[INSTRUCTIONS FOR THE TASK]
In the profile of Eray Turkel below, what is the name of the open-source LLM evaluation framework he maintains at Roblox?

Eray Turkel

Senior ML Research Engineer · LLM Post-Training & Evaluation · Causal ML · Stanford Ph.D.

I’m an ML research engineer working on LLM post-training and evaluation. My career has been a progression through increasingly ambiguous versions of measurement and attribution problems. The questions that drive my work: designing training signals that generate genuine capability rather than reward hacking, building evaluation systems whose measurements can be trusted, and assigning credit correctly across long trajectories and complex reward structures. I approach these as ML problems informed by the tools of statistics and causal inference.

At Roblox, I work on end-to-end LLM post-training for agentic AI: synthetic data generation, supervised fine-tuning, reinforcement learning with verifiable and rubric-based rewards, and the evaluation infrastructure that measures whether these interventions produce genuine improvement. I maintain Open Game Eval, Roblox’s open-source LLM evaluation framework for game-development tasks.

Previously, at Google Search AI Overviews, I built LLM-as-judge evaluation systems, uncertainty quantification methods for LLM judges, and hybrid human-LLM evaluation algorithms. This work fed directly into fine-tuning, reward design, and RLHF for Search’s generative AI products. Before that, on Google’s Central Causal Inference team, I built ML models across Maps, YouTube, Play, and Ads: Bayesian ML models for understanding routing interventions on Maps across the 10 biggest US cities, the YouTube Hype Small Creator bonus mechanism (covered by The Verge), and sales-intervention models for Ads affecting millions of dollars in operations.

[DATA EXCERPT]
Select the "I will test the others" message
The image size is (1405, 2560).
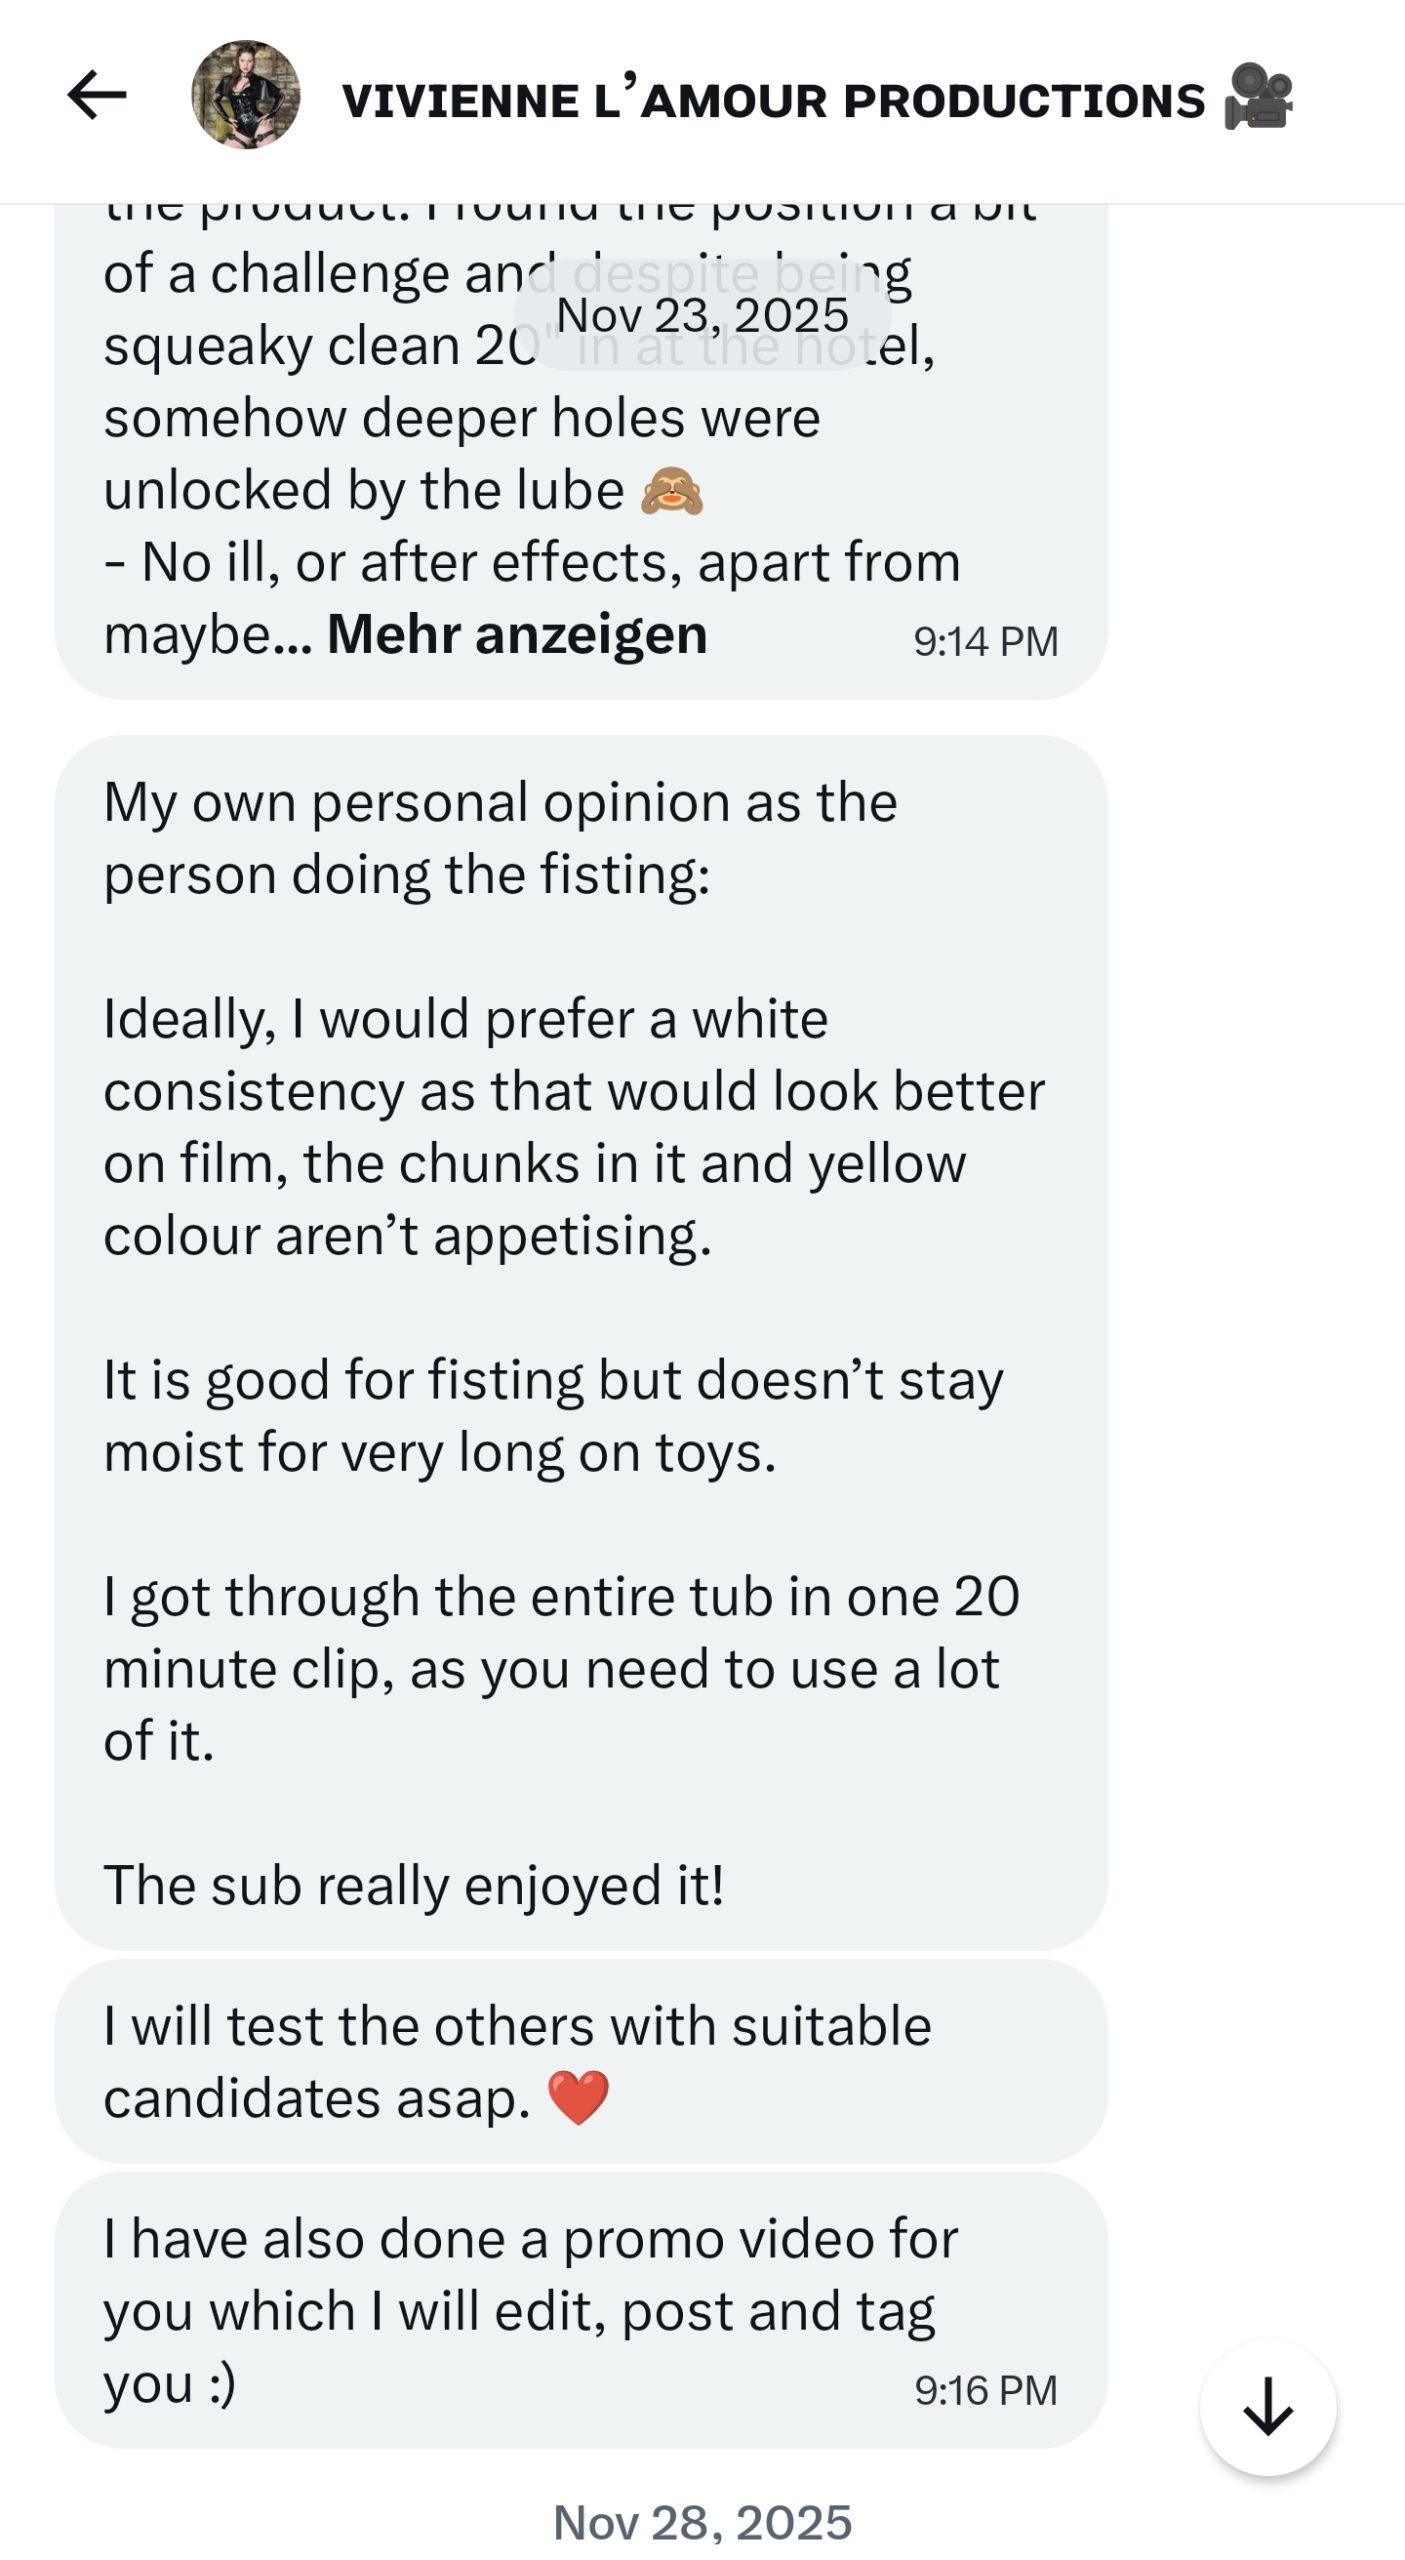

[WRITTEN RESPONSE]
Open Game Eval.